> TASKS TO COMPLETE
1 > In the Target HOPE interview, list every topic that the "senior seminar" teaches seniors.
2 > Turn the paragraph of the Target HOPE interview that starts "Target HOPE is an organization started" into a short bulleted list that keeps its main facts.

> SELECTED TEXT
────────────────────

Pritzker students often volunteer with local mentoring and tutoring organizations such as the Chicago Youth Program or the South Side Science Scholars. MD-PhD candidate Michael Okoreeh was recently recognized for his work with Target HOPE, an educational organization for minority high school students in Chicago. Staff member Rebecca Silverman sat down with Michael to hear more.
Tell me a little bit about Target HOPE.
Target HOPE is an organization started over a decade ago by Euclid Williamson. It is a mentorship and educational enrichment program that provides inner-city high school students with guidance and extra advising through high school and into college. Additionally, a secondary focus teaches participants how to succeed once they are in college. There is a “senior seminar” portion which teaches seniors what to expect when they matriculate: how to interact with faculty, how to adjust being in a larger student body, picking majors, managing money, loans—things I was not prepared for when I went off to college. Life skills.

────────────────────

> Stored records
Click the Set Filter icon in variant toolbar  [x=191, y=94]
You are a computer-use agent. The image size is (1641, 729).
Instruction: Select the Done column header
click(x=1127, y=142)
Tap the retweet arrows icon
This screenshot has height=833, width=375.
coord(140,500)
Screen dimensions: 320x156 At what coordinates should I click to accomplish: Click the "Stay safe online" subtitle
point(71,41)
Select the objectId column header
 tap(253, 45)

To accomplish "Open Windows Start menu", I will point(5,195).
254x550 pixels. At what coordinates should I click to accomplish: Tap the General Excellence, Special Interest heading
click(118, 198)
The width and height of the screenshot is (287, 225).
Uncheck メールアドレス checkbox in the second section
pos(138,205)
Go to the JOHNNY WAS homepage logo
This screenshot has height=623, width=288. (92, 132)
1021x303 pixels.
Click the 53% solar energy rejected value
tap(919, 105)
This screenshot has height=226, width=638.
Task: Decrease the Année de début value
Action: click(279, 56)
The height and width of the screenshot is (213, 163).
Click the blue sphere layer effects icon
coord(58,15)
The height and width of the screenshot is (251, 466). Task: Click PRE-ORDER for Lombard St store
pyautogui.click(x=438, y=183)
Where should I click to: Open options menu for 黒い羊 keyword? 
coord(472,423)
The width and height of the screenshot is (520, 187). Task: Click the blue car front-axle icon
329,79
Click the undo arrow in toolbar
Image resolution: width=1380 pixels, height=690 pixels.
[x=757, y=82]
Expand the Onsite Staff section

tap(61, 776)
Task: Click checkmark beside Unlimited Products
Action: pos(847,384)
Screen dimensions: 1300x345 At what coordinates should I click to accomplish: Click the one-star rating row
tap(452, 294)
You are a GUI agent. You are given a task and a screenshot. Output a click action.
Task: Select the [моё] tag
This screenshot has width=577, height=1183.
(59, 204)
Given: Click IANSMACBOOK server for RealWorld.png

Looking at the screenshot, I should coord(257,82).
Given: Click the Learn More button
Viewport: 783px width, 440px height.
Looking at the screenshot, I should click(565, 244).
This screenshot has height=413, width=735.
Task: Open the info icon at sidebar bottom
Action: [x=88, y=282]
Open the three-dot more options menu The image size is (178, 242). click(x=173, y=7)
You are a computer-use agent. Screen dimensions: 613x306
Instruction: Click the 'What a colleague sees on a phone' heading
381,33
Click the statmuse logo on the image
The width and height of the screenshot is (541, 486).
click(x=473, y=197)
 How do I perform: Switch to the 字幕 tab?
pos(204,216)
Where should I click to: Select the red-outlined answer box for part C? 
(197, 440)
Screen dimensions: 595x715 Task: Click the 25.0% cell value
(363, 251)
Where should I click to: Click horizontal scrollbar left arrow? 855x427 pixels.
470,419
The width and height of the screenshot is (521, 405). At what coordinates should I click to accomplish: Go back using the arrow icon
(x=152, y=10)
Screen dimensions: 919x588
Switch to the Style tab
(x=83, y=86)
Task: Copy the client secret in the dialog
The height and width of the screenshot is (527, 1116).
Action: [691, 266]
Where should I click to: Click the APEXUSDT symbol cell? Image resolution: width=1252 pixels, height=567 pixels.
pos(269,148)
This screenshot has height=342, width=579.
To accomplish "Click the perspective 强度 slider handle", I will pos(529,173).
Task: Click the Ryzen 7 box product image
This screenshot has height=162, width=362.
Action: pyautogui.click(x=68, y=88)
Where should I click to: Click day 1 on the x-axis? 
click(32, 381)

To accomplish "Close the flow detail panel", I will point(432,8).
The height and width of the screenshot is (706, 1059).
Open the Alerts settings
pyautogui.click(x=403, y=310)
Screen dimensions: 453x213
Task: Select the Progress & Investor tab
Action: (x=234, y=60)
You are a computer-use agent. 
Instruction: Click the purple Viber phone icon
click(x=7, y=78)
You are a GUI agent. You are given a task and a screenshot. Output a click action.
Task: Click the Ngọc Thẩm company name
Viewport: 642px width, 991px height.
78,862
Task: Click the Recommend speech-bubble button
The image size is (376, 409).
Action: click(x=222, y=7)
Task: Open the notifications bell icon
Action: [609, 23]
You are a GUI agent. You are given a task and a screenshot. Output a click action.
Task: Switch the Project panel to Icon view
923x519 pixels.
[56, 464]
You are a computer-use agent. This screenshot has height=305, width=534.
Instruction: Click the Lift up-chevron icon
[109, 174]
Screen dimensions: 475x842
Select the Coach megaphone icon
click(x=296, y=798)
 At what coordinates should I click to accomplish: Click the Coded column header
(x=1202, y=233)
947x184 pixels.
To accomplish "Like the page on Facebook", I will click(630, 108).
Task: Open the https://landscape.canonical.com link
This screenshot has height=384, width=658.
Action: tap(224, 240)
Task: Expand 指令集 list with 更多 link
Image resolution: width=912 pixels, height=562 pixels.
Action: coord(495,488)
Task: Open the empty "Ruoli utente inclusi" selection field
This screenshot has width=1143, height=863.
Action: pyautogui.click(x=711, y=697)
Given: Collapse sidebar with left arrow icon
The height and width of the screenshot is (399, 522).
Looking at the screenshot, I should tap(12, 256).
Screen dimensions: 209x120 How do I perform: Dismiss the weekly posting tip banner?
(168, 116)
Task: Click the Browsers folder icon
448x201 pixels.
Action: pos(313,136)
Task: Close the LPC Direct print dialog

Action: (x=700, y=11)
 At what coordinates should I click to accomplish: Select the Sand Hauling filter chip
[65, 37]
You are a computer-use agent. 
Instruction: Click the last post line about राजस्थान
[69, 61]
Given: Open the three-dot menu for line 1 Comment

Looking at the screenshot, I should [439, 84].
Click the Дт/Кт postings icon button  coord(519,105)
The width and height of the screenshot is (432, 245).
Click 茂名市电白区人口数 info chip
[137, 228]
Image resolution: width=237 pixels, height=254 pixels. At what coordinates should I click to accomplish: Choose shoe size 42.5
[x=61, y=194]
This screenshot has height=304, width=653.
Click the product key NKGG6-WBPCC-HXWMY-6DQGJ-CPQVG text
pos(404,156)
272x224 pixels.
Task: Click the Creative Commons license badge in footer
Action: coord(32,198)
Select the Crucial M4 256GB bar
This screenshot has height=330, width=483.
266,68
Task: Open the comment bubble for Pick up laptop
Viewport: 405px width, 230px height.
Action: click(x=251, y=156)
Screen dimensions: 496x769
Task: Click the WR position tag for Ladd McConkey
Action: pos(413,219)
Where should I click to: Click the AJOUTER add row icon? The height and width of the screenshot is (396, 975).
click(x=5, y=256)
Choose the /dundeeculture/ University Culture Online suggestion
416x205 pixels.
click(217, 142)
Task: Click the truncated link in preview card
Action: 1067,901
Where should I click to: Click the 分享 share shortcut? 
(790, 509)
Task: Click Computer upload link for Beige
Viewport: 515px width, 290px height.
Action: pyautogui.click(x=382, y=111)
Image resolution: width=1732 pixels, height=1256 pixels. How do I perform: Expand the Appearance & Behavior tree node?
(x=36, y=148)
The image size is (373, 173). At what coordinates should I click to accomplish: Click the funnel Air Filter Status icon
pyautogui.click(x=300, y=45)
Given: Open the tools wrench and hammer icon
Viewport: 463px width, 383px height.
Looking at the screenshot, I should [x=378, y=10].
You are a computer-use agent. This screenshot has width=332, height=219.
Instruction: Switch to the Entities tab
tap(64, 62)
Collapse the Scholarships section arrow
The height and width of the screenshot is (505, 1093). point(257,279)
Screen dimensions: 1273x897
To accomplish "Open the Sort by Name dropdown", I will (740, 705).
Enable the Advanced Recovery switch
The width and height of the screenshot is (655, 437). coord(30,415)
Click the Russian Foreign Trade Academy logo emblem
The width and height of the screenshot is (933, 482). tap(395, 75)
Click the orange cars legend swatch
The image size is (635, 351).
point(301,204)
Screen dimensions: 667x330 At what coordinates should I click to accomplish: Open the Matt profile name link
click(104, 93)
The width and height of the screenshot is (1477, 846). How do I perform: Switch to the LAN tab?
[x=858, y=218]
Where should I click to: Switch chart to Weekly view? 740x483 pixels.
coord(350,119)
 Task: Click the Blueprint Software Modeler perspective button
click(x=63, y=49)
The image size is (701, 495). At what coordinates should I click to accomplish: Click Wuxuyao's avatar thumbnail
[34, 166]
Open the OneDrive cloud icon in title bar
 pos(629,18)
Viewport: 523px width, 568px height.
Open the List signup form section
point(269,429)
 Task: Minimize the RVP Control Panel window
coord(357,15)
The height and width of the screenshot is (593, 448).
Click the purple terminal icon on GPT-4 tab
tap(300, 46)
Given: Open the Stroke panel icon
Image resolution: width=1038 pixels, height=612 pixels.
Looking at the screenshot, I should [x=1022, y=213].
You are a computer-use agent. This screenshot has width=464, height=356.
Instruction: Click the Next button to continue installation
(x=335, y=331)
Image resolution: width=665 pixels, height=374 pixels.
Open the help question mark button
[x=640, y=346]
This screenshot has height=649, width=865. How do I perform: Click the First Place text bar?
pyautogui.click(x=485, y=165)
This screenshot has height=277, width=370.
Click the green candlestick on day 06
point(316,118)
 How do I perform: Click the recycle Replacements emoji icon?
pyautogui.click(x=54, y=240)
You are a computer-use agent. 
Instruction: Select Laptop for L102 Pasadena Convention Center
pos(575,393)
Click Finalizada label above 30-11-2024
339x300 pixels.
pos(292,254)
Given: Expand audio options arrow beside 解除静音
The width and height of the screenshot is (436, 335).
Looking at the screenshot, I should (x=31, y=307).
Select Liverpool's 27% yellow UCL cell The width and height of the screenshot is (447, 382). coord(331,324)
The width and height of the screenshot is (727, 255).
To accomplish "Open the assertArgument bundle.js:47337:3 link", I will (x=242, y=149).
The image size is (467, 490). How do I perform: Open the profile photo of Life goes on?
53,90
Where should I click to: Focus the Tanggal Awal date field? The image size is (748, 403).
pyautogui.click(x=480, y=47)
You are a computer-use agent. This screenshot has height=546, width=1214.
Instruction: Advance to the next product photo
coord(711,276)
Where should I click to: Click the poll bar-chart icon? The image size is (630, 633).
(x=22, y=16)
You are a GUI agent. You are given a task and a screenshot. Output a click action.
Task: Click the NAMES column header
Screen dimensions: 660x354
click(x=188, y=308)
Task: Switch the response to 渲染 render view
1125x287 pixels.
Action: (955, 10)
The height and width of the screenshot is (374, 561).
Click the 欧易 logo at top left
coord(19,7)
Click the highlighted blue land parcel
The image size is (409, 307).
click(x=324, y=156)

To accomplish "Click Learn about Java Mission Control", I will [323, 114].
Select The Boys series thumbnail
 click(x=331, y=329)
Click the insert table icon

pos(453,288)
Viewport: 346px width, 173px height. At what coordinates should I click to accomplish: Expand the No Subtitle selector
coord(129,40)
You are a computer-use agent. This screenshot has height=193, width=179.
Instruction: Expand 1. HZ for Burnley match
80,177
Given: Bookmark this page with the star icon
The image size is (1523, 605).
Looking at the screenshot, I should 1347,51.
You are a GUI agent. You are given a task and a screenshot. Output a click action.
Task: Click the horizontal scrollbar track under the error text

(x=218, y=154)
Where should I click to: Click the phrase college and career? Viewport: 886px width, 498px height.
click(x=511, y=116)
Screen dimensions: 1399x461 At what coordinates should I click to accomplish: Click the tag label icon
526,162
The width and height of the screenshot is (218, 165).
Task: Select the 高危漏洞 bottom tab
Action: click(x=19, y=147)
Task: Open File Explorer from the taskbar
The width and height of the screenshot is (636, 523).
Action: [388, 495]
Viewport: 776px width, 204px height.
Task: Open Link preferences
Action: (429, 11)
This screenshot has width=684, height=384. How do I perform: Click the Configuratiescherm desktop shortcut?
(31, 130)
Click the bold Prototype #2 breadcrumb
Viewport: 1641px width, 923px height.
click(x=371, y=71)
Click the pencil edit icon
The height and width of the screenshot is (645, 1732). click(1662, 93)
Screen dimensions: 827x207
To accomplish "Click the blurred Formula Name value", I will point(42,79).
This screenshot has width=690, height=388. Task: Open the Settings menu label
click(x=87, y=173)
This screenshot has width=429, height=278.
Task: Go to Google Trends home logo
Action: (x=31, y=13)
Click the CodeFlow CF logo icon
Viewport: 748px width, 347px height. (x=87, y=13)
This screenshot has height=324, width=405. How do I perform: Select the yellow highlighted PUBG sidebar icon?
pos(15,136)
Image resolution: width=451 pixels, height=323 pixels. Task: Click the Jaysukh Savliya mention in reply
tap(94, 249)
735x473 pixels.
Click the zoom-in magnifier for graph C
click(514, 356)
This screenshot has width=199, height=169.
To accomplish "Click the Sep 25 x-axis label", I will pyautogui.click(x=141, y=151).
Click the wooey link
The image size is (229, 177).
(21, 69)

────────────────────

> RESPONSES TO THE EXERCISE
1 >
- How to interact with faculty
- How to adjust being in a larger student body
- Picking majors
- Managing money
- Loans

2 >
- Target HOPE was started over a decade ago by Euclid Williamson.
- It is a mentorship and educational enrichment program for inner-city high school students.
- It gives them guidance and extra advising through high school and into college.
- A secondary focus teaches participants how to succeed once they are in college.
- A "senior seminar" prepares seniors for matriculation: interacting with faculty, adjusting to a larger student body, picking majors, managing money and loans.